In Brian Christian’s The Most Human Human, he first explains some of the early experiments in human-like chatbots – Eliza the therapist and the more recent attempts to “understand” language through the vast equivalent documents the UN keeps record of.

He also goes in to the question that plagued early industrialism, will robots be getting our jobs with AI? Well, if something is a repetitive and arduous task, as he puts it, you are the robot. In the art world an actor may do a play for a weekend or two… and no more – is that a waste? I his words:

It’d be tempting to think that you spend a certain amount of time learning what to do, and the rest of the time knowing what you’re doing, and simply doing it. The good actor will refuse to let this happen to him. The moment it does, he dies. A robot takes his place.

Brian Christian, The Most Human Human p.97

This also describes problems in many cases easily solved with recent tools like easily accessible Python scripts. In Automate the Boring stuff with Python for example, there are many example of traditional busy-work that can be automated using the free libraries we now have at our disposal.

Speaking of “boring stuff” the next chapters go on to some philosophizing of language and computers, after some somewhat interesting thought as to the intelligence of computers in Chess – both humans and computers use the well known end and beginning moves, and in Checkers for example, competitions among humans have for some time required a random starting move to get out of the generally well known moves.

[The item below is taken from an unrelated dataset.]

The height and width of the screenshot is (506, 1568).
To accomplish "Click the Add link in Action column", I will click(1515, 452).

It compares our regular human communication to artificial chat bots in that conversation is “barge-in-able” with several different thoughts going through a conversation with two or more people. Hence the word “uh” or “um”, to not cede the conversation, a tactic that is advantageous in Jeopardy for example (p163) giving a split second when you know you almost have the answer. That is an advantage to humans. Some languages have a “mu”, a word that means all answers to question are false, or question is a false. (eg “Have you stopped beating your wife”).(p176)

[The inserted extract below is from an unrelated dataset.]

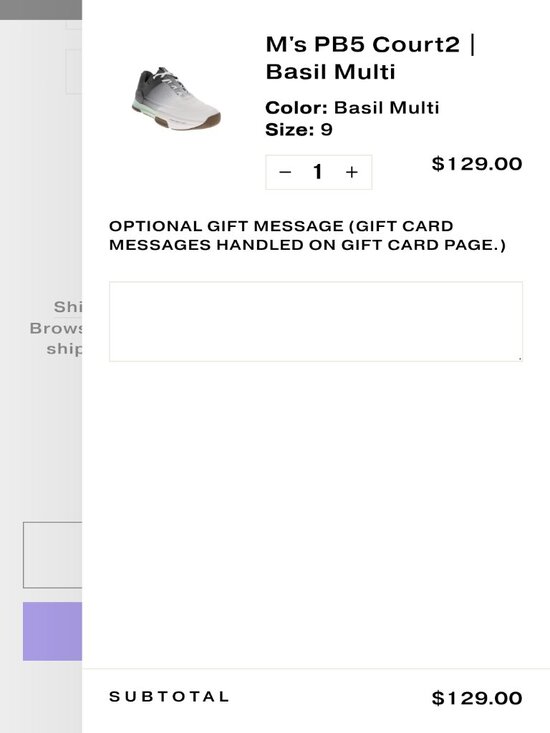Click the Optional Gift Message heading
Screen dimensions: 550x733
coord(307,236)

Various other comparisons are alternately interesting and inappropriate, and it doesn’t talk much of the programming work needed to make a chat bot. Nor does he ponder how God built us humans with ability for our language AND a free will, versus how a computer can be programmed only to do specific code or to do such things it does randomly (or some combination of both). Overall, if you are a linguist you might get something from this book but I wouldn’t recommend it. Rather it would be more useful to understand how to let the computer be the “robot” for automation instead of you working on monotonous tasks – The Python automation book and other programming and AI tutorials such as Pyimagesearch‘s would be a more useful way to understand artificial intelligence and programming.